┌──
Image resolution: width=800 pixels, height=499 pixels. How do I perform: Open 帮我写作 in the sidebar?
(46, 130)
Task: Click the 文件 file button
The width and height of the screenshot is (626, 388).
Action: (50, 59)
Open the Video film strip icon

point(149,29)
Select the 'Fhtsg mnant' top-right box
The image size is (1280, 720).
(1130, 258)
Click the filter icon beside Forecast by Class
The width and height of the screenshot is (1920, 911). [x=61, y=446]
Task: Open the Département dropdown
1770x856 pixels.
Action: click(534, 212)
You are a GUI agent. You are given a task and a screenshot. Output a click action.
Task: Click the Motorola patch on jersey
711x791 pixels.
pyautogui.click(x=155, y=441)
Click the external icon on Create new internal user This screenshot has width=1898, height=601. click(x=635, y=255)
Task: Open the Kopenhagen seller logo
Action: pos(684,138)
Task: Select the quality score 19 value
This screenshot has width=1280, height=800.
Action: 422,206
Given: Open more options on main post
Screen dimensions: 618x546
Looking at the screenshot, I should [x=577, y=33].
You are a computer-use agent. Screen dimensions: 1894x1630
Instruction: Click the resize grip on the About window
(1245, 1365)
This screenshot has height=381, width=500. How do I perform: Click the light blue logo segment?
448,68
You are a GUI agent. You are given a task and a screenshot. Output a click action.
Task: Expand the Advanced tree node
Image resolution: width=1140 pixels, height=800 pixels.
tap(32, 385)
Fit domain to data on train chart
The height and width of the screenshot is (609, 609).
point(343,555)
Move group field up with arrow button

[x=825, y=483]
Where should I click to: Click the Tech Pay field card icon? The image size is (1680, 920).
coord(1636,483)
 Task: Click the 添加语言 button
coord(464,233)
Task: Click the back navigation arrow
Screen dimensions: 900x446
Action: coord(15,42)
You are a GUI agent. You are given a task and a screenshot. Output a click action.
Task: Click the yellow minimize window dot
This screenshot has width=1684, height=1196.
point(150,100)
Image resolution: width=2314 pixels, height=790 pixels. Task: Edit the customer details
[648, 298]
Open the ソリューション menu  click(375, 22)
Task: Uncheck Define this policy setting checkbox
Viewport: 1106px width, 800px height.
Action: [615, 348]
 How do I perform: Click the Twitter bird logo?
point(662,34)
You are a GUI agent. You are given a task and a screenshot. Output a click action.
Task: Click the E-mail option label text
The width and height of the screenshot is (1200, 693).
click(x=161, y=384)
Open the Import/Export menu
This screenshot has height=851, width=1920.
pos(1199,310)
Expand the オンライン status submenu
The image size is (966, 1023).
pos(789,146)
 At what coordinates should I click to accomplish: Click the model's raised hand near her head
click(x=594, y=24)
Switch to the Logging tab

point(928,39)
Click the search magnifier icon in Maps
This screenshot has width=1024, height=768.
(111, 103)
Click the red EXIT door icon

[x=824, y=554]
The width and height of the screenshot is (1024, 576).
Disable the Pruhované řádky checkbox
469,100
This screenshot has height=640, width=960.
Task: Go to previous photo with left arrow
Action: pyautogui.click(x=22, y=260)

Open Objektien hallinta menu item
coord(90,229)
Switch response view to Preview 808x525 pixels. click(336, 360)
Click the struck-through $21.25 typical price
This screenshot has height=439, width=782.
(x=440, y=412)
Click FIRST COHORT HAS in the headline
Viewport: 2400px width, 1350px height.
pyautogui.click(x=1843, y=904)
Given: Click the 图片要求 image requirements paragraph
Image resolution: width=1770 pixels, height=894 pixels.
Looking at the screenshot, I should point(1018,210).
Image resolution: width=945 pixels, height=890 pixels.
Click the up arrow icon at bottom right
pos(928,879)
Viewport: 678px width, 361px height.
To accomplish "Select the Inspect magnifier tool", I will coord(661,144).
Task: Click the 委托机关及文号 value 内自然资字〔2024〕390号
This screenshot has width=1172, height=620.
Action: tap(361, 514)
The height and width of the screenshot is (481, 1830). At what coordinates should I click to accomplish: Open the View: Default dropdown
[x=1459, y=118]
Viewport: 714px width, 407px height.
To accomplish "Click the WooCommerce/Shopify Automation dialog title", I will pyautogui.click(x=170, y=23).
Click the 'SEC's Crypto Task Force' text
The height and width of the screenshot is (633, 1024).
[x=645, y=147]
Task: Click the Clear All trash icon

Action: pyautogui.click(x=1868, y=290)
└──
> [What you should do]:
Would you print exactly, and only, the lines of the data above from the line with "How do I perform: Click the Twitter" through the line with "Viewport: 678px width, 361px height.", inclusive?

> [Answer to the exercise]:
 How do I perform: Click the Twitter bird logo?
point(662,34)
You are a GUI agent. You are given a task and a screenshot. Output a click action.
Task: Click the E-mail option label text
The width and height of the screenshot is (1200, 693).
click(x=161, y=384)
Open the Import/Export menu
This screenshot has height=851, width=1920.
pos(1199,310)
Expand the オンライン status submenu
The image size is (966, 1023).
pos(789,146)
 At what coordinates should I click to accomplish: Click the model's raised hand near her head
click(x=594, y=24)
Switch to the Logging tab

point(928,39)
Click the search magnifier icon in Maps
This screenshot has width=1024, height=768.
(111, 103)
Click the red EXIT door icon

[x=824, y=554]
The width and height of the screenshot is (1024, 576).
Disable the Pruhované řádky checkbox
469,100
This screenshot has height=640, width=960.
Task: Go to previous photo with left arrow
Action: pyautogui.click(x=22, y=260)

Open Objektien hallinta menu item
coord(90,229)
Switch response view to Preview 808x525 pixels. click(336, 360)
Click the struck-through $21.25 typical price
This screenshot has height=439, width=782.
(x=440, y=412)
Click FIRST COHORT HAS in the headline
Viewport: 2400px width, 1350px height.
pyautogui.click(x=1843, y=904)
Given: Click the 图片要求 image requirements paragraph
Image resolution: width=1770 pixels, height=894 pixels.
Looking at the screenshot, I should point(1018,210).
Image resolution: width=945 pixels, height=890 pixels.
Click the up arrow icon at bottom right
pos(928,879)
Viewport: 678px width, 361px height.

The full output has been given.